FAITS
Le sieur X... s'est pourvu contre un arrêt rendu le 9 janvier 1952 par la Cour d'appel d'Angers au profit des consorts A.... Cet arrêt a été cassé le 18 juin 1958 par la première Chambre civile de la Cour de Cassation. La cause et les parties ont été renvoyées devant la Cour d'appel de Rennes devant laquelle est intervenu le Conseil supérieur du notariat.

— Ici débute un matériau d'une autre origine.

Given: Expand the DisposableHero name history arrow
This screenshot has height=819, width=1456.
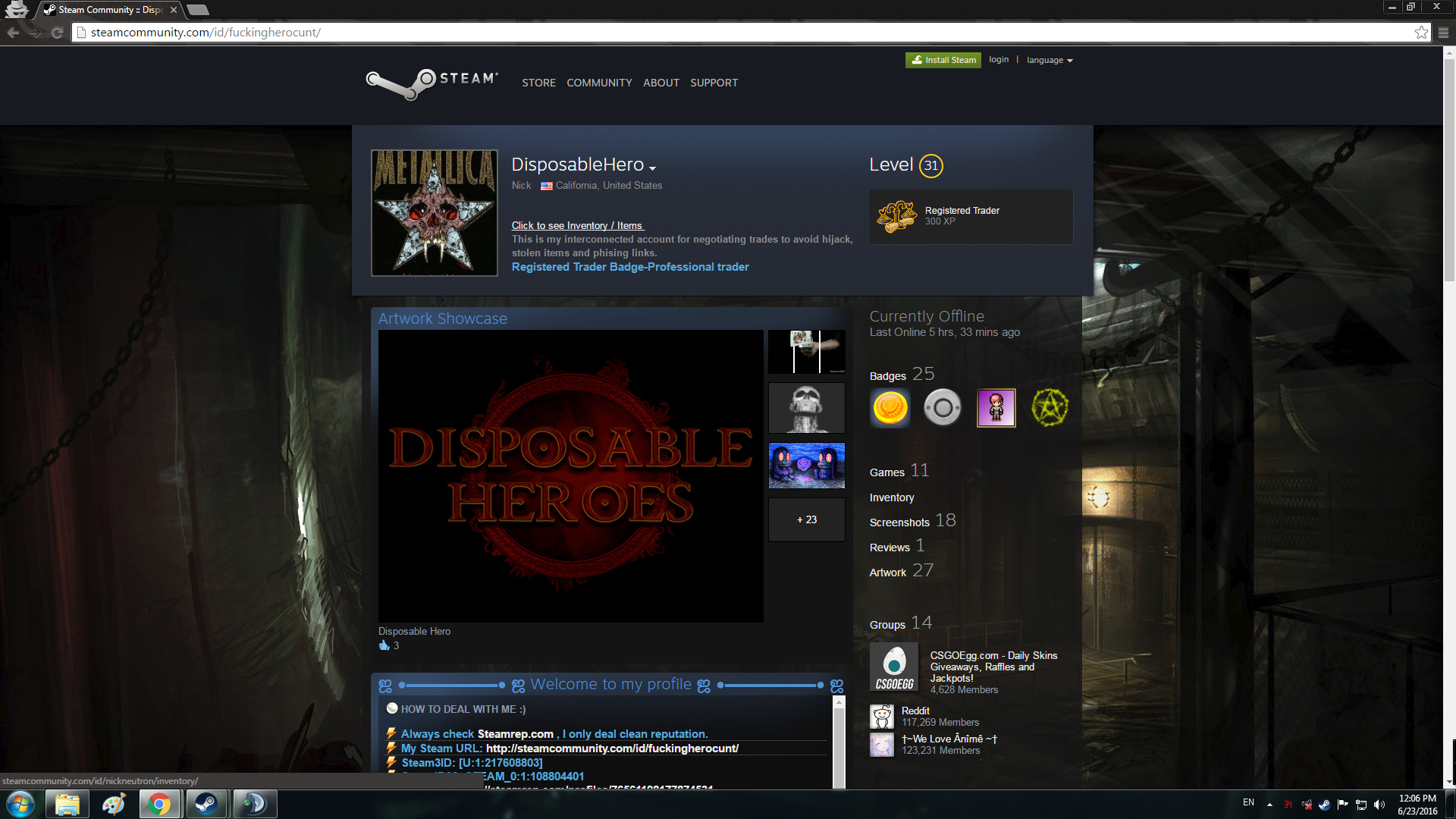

La Cour d'appel de Rennes a alors statué par arrêt du 29 avril 1959 dans le même sens que la Cour d'appel d'Angers et s'est fondée, en droit, sur des motifs qui sont en opposition avec la doctrine de l'arrêt de Un pourvoi ayant été formé contre l'arrêt rendu par la Cour d'appel de Rennes, l'attaquant par trois moyens dont le premier est le même que celui ayant entraîné la cassation de l'arrêt de la Cour d'appel d'Angers, la première Chambre civile de la Cour de Cassation a, par arrêt du 29 avril 1963, renvoyé la cause et les parties devant les Chambres réunies.

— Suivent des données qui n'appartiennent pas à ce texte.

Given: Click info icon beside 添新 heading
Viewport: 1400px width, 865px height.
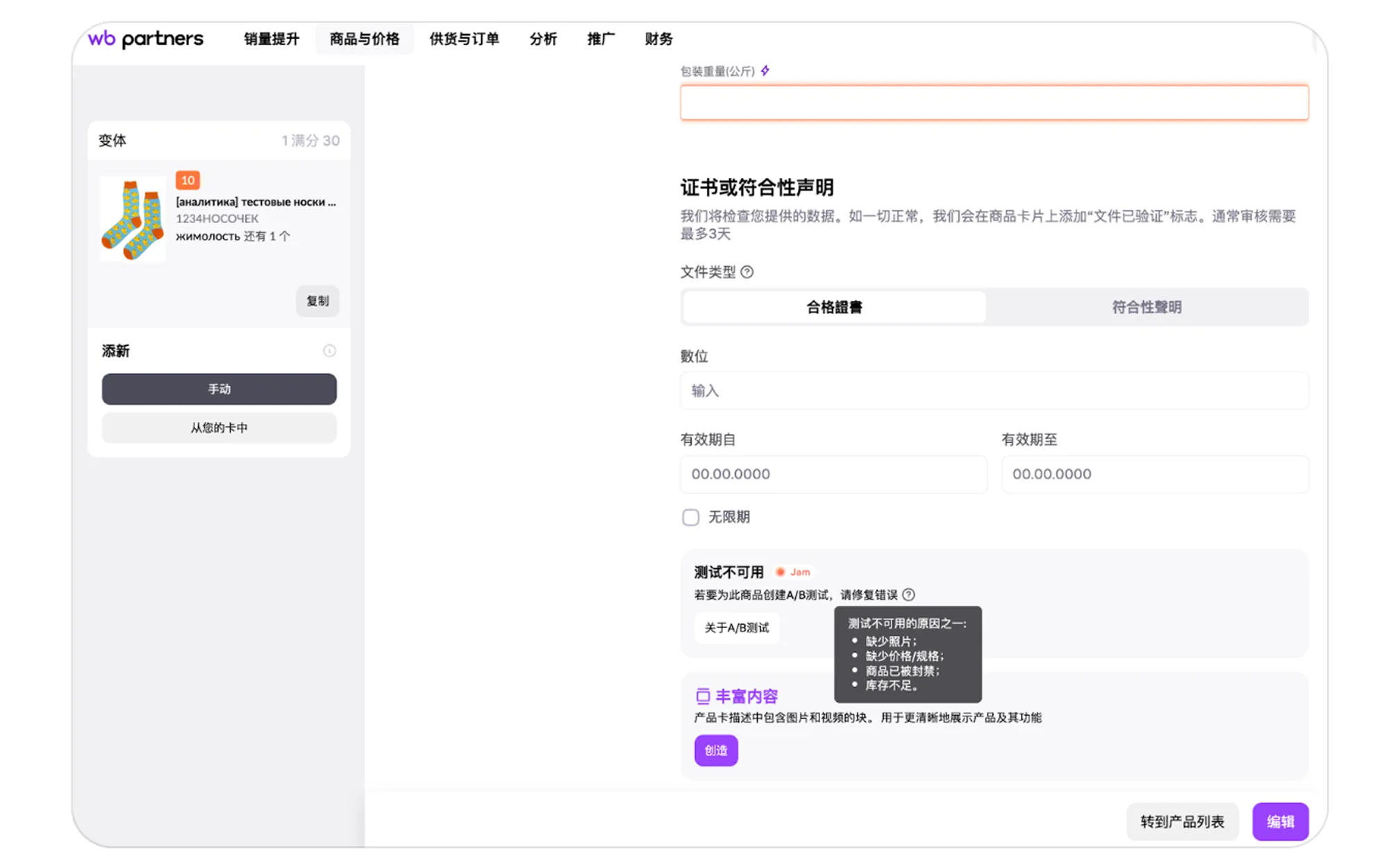Looking at the screenshot, I should click(329, 351).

Le demandeur invoque devant les Chambres réunies trois moyens de cassation dont le premier est ainsi conçu :
Premier moyen : "Violation des articles 1097, 1134, 1395 et 1973 du Code civil, article 7 de la loi du 20 avril 1810, défaut et contradiction de motifs, dénaturation des conventions, manque de base légale, en ce que l'arrêt attaqué a refusé de prononcer la nullité des actes litigieux, comme contenant une libéralité entre époux par un même acte, aux motifs que le caractère successif des rentes stipulées aux actes ne constituait pas une réversibilité au profit de l'époux survivant, révélant une libéralité, mais représentait la contrepartie des droits de la dame Y... dans les biens de communauté, et qu'au surplus l'article 1973 du Code civil dispense les contrats constitutifs de rente viagère des formes requises pour les libéralités - alors que, d'une part, l'arrêt attaqué ne pouvait pas, sans dénaturer manifestement les conventions et faire échec à la règle de l'immutabilité des conventions matrimoniales, décider que les deux rentes, d'un même montant, une servie la vie durant de M. X..., l'autre prenant naissance au jour de son décès, ne constituaient pas une rente viagère unique réversible sur la tête du conjoint survivant, et constitutive comme telle d'une libéralité entre époux - alors que, d'autre part, l'arrêt attaqué ne pouvait pas non plus invoquer les dispositions de l'article 1973 du Code civil pour conclure à la validité des actes incriminés, puisque, en premier lieu, ces motifs étaient en contradiction avec ceux qui les précédaient et, qu'en second lieu, cette disposition légale ne vise que les tiers à l'exclusion de l'épouse commune en biens du vendeur".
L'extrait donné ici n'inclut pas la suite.